There are two prevailing interpretations of this criterion. As Mahon and Hickok’s introduction shows, it is commonly taken to be a correspondence between the format of conceptual representations and what they represent [
4,
11,
30,
31]. Although this criterion is usually attributed to Barsalou, this was not his original claim. As he states it: “The structure of a perceptual symbol corresponds, at least somewhat, to the perceptual state that produced it” [
3] (p. 578). That is, there is a correspondence between the format of conceptual representations and the format of perceptual states. Barsalou clarifies that the intended correspondence is not between modal concepts and the world, because it might be the case that not every modal representation bears a structural resemblance to the physical world [
3] (Note 1). Another way to state this criterion is as to whether the perceptual brain states that give rise to conceptual thoughts are constitutive of those thoughts or not [
32]. The central tenet of the grounded approach claims that at least some of the perceptual states caused by encounters with category members become a constitutive part of the concept of such category. The modal representations that become stored for later reuse when thinking about, e.g., marshmallows, are a subset of the perceptual states that arise in interactions with marshmallows. That is, they are recorded patterns of activation in sensorimotor systems that can be reactivated to think about marshmallows off-line, i.e., in their absence. Thus, the format of modal representations exhibits a structural correspondence with the format of the brain states that produce them, not necessarily with what is represented in the world.

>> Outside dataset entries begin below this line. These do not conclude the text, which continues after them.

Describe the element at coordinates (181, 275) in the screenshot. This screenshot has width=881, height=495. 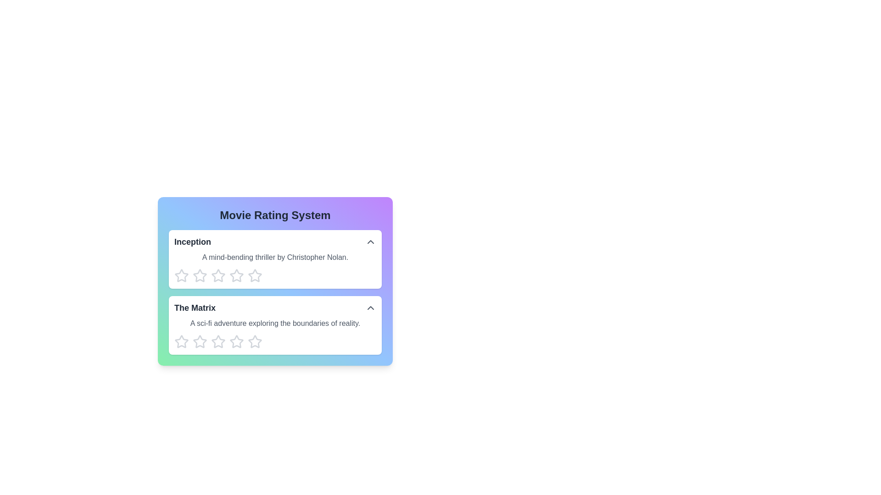
I see `the first star icon in the rating system under the 'Inception' section to observe the scaling effect` at that location.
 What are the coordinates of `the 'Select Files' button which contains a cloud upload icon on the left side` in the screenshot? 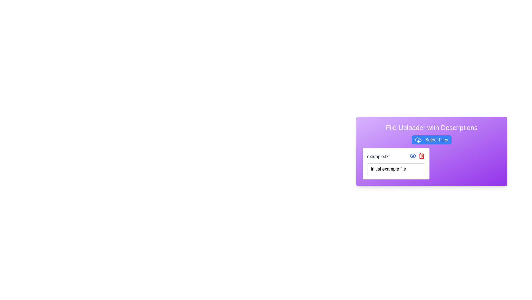 It's located at (419, 139).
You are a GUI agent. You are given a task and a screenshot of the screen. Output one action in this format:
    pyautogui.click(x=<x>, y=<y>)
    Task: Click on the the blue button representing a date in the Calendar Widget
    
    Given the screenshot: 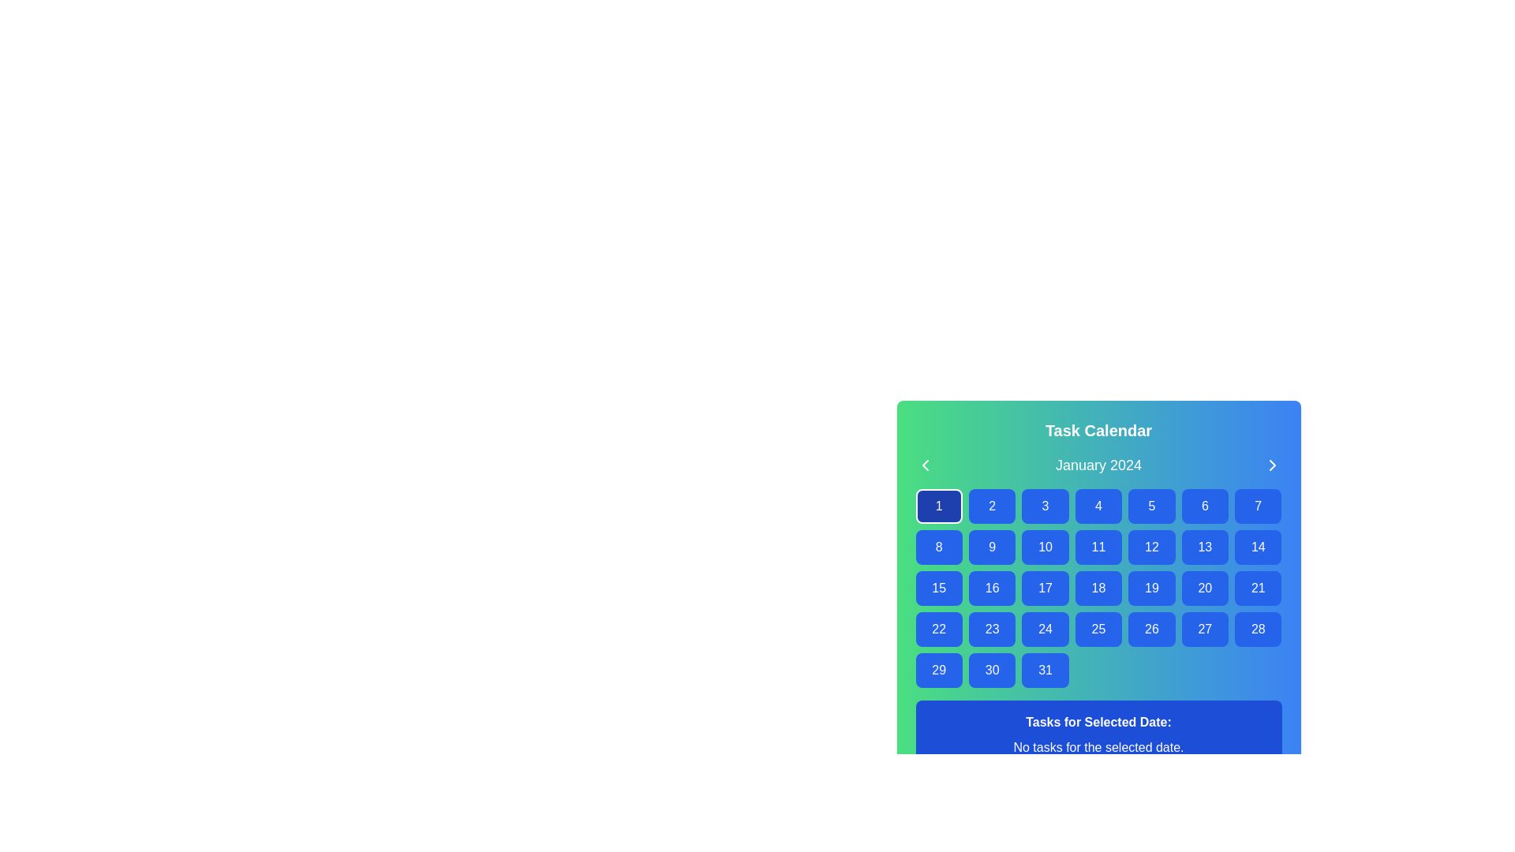 What is the action you would take?
    pyautogui.click(x=1097, y=594)
    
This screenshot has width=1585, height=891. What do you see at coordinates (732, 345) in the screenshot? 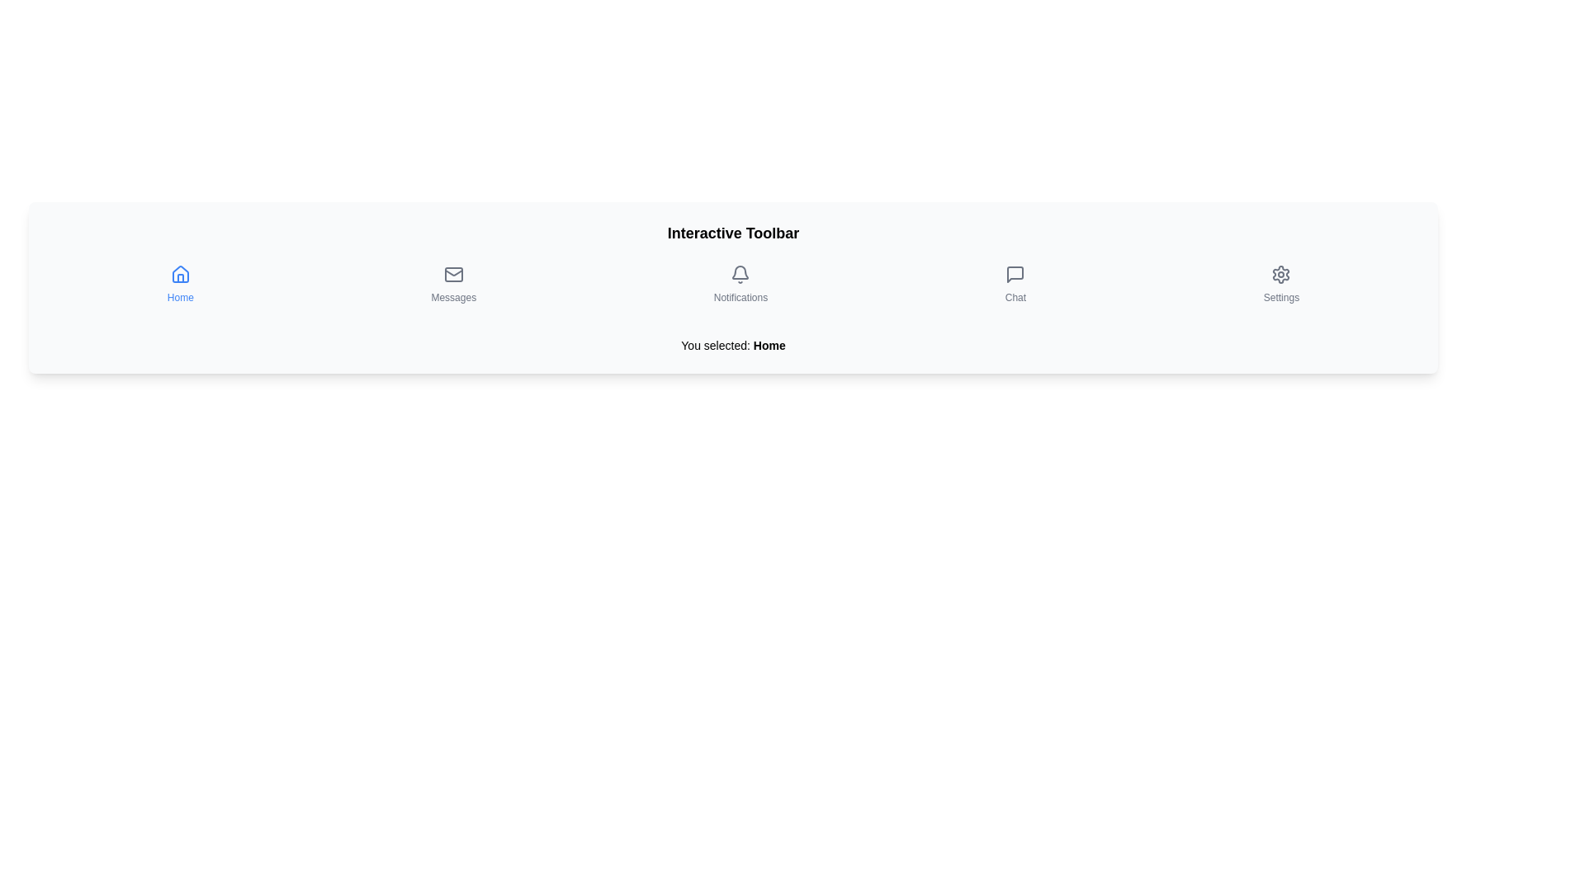
I see `the text label that reads 'You selected: Home', which is located below the interactive toolbar and spans nearly the entire width of the interface` at bounding box center [732, 345].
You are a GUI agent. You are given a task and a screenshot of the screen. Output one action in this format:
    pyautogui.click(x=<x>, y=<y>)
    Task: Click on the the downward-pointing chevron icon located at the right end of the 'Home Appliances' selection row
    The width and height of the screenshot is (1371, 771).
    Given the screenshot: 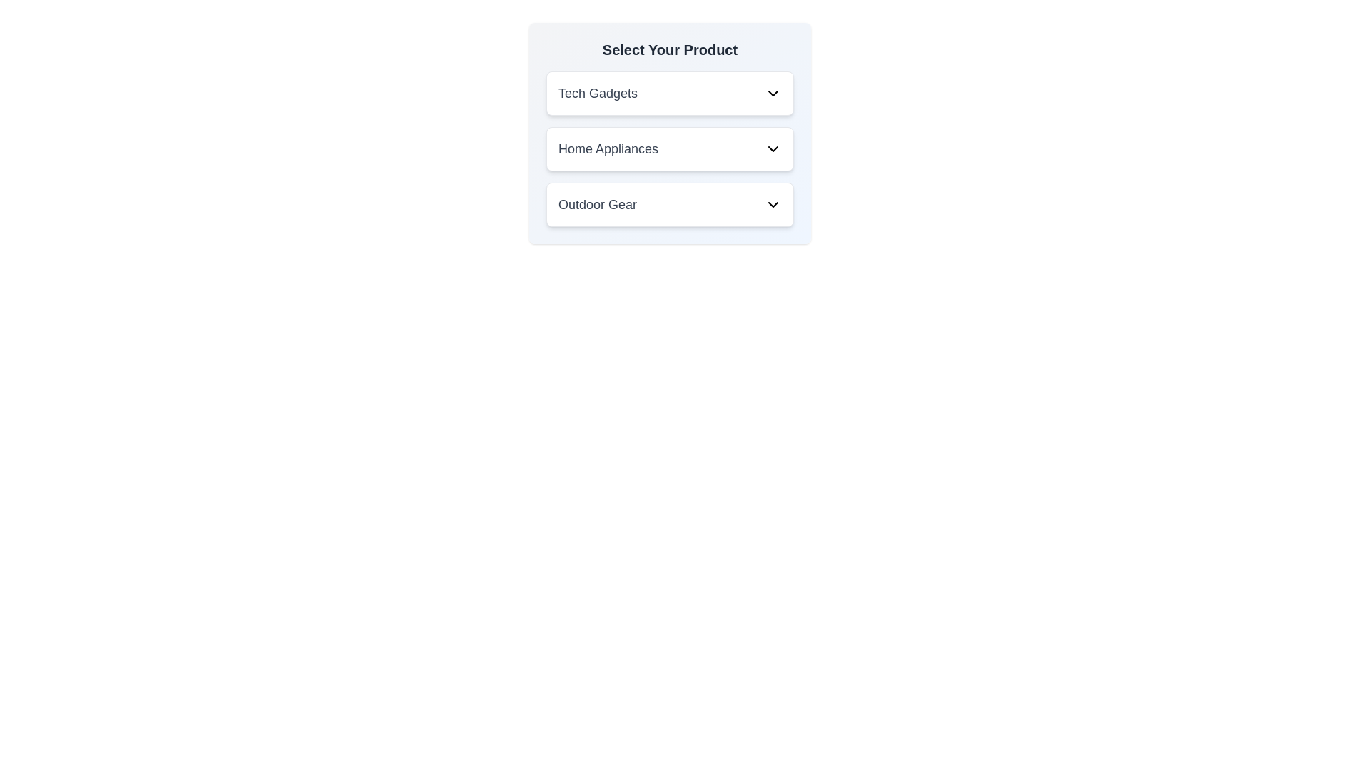 What is the action you would take?
    pyautogui.click(x=772, y=148)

An objection to this interpretation of the criterion could be that a correspondence needs to be between two independent sets or entities. If conceptual thought constitutively involves reactivating the very same representations used during perception, in what sense are there two different things to bear the correspondence? The answer lies in the account of concept acquisition provided by the grounded approach. Not every perceptual representation becomes a part of a concept. There is a process of abstraction and selection (guided by attention and contextual factors such as specific goals). Thus, the two sets are not equivalent and therefore a structural correspondence can be established between them.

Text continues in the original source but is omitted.